### Gekozen tekst
>>

Op de website van SWV Helmond-Peelland PO zijn richtlijnen en een format te vinden voor het maken van een OPP.

De rol van de ouders
Voordat wordt vastgesteld welke extra individuele begeleiding de leerling krijgt (het handelingsdeel van het OPP) moet de school hierover overeenstemming hebben met de ouders. Als de school bij andere instanties informatie over de leerling wil opvragen of aanvullend onderzoek wil laten doen, bijvoorbeeld door een psycholoog of orthopedagoog, dan moeten de ouders hier toestemming voor geven.

De school evalueert het OPP minimaal één keer per jaar samen met de ouders en de leerling. Op basis van deze evaluatie kan het OPP zo nodig worden bijgesteld. Ook daarover wordt met de ouders een op overeenstemming gericht overleg gevoerd. Scholen voor gespecialiseerd onderwijs betrekken ook de leerling zelf bij de evaluatie en bijstelling van het OPP. Als de leerling meerderjarig en handelingsbekwaam is, is dit verplicht.

<<

### Uit te voeren
1: Kopieer letterlijk het stuk uit de tekst over het OPP dat opent met de woorden met "De rol van de" en sluit met "toestemming voor geven.".
2: Pak de tekst over het OPP op waar die ophoudt en schrijf hem verder.
De regels die nu volgen, zijn apart materiaal en horen niet bij de tekst over het OPP.

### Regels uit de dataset
>>

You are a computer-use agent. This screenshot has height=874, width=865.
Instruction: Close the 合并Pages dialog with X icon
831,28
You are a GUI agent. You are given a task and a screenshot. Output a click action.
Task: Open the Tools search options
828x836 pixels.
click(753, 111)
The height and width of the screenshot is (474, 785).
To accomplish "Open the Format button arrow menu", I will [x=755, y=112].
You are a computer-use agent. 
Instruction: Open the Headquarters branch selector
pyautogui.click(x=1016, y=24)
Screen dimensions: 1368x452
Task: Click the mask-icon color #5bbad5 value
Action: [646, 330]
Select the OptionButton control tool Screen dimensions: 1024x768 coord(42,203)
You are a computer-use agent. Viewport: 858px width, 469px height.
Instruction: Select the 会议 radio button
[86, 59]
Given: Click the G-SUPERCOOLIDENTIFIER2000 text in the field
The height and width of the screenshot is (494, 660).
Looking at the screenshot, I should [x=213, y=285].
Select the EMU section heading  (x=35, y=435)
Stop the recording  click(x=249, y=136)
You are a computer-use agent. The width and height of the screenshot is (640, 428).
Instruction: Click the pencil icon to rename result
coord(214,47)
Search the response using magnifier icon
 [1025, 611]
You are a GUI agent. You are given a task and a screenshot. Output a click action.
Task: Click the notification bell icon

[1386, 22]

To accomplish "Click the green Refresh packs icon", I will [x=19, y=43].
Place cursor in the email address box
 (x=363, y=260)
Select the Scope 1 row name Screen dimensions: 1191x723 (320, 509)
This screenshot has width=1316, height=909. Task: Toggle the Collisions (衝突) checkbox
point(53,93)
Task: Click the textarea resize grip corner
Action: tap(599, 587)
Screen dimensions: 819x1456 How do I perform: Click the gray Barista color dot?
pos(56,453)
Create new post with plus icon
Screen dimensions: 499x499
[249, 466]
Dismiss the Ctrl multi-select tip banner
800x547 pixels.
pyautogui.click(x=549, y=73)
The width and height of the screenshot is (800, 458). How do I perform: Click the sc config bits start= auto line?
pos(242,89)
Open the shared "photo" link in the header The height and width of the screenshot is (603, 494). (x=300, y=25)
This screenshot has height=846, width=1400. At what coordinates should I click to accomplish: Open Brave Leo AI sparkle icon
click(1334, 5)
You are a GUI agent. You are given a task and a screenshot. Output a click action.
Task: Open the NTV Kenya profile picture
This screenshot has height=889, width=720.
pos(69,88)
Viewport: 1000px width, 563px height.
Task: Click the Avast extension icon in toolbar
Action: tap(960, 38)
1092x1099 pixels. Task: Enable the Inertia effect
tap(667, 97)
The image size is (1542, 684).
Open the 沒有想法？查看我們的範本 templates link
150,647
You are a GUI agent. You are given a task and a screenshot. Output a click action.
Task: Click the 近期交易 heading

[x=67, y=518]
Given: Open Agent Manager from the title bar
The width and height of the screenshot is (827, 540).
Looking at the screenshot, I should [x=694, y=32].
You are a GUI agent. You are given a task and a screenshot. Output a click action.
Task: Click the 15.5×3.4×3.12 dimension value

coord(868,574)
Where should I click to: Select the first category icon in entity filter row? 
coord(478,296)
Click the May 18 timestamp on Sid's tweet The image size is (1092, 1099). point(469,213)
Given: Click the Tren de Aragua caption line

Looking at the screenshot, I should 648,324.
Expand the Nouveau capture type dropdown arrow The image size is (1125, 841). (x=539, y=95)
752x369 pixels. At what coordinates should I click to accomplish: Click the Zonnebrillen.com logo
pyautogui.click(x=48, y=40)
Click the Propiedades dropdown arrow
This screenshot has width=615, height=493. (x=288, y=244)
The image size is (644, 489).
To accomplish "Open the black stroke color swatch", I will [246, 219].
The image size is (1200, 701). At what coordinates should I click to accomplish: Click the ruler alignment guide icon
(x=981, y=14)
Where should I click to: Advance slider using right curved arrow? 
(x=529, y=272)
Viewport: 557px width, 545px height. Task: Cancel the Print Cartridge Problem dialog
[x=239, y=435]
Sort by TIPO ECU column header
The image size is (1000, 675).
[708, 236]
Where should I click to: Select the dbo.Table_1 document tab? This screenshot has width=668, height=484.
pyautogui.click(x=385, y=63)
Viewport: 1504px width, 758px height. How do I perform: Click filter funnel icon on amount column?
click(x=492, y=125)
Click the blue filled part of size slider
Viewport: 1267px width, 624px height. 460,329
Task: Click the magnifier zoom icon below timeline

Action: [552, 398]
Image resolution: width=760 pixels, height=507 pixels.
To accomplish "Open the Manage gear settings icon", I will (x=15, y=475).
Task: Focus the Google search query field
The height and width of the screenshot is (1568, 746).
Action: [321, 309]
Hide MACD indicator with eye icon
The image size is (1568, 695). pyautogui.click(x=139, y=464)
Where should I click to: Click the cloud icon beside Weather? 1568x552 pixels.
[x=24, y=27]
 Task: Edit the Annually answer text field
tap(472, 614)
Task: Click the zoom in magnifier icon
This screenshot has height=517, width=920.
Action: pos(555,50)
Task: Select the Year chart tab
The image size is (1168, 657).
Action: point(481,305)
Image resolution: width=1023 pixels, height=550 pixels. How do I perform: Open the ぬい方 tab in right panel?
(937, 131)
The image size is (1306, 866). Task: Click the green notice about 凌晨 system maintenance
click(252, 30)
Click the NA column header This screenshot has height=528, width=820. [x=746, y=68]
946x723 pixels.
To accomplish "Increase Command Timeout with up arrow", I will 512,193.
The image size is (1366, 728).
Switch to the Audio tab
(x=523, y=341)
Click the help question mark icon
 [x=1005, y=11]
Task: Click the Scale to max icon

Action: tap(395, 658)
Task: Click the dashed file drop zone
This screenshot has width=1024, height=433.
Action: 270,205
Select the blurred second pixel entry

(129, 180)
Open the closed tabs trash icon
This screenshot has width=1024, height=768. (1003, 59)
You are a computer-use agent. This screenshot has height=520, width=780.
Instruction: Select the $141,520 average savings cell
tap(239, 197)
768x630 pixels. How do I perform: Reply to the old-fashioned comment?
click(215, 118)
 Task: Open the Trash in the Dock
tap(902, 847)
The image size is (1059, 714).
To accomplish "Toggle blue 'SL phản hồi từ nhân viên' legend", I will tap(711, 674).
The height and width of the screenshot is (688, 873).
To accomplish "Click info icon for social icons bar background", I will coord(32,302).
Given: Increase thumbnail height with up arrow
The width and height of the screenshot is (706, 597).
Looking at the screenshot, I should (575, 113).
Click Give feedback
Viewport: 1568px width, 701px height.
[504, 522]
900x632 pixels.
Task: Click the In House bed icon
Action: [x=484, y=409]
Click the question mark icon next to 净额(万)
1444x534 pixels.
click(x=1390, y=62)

<<

### Uitwerkingen
1:
De rol van de ouders
Voordat wordt vastgesteld welke extra individuele begeleiding de leerling krijgt (het handelingsdeel van het OPP) moet de school hierover overeenstemming hebben met de ouders. Als de school bij andere instanties informatie over de leerling wil opvragen of aanvullend onderzoek wil laten doen, bijvoorbeeld door een psycholoog of orthopedagoog, dan moeten de ouders hier toestemming voor geven.

2:
Hoorrecht
Met invoering van het wetsvoorstel ‘Versterking positie ouders en leerlingen in passend onderwijs’ wordt het hoorrecht per 1 augustus 2024 ingevoerd. Het hoorrecht betekent simpelweg dat leerlingen gehoord dienen te worden over beslissingen die hen aangaan. Alle kinderen hebben dit recht al vanuit het Kinderrechtenverdrag, ongeacht hun leeftijd (IVRK, 2014, artikel 12). Als hoorrecht in de wet is vastgelegd, moeten scholen kunnen aantonen dat zij de mening van de leerling hebben meegenomen in het ontwikkelingsperspectief (OPP). Het hoorrecht geldt bij het opstellen, bijstellen en evalueren van het OPP.

In de praktijk betekent dit dat het bevoegd gezag het OPP opstelt en eventueel bijstelt, waarna de leerling de gelegenheid krijgt om vrijelijk zijn mening op het OPP te geven. In het OPP wordt opgenomen wat de inbreng van de leerling is en hoe deze van invloed is geweest bij de vaststelling en bijstelling van het OPP.
In het OPP-format, zoals is opgesteld door de werkgroep OPP, wordt na inwerkingtreding van het wetsvoorstel, naast ‘zienswijze ouders’ ook een tekstvak ‘zienswijze leerling’ opgenomen.

Lees meer over het hoorrecht in de vernieuwde handreiking OPP en de bijbehorende FAQ, specifiek FAQ 7. “Samen werken aan het OPP: wat vraagt dit van de communicatie met leerlingen?” Klik hier.

Verplichte registratie in het Register Onderwijsdeelnemers (ROD)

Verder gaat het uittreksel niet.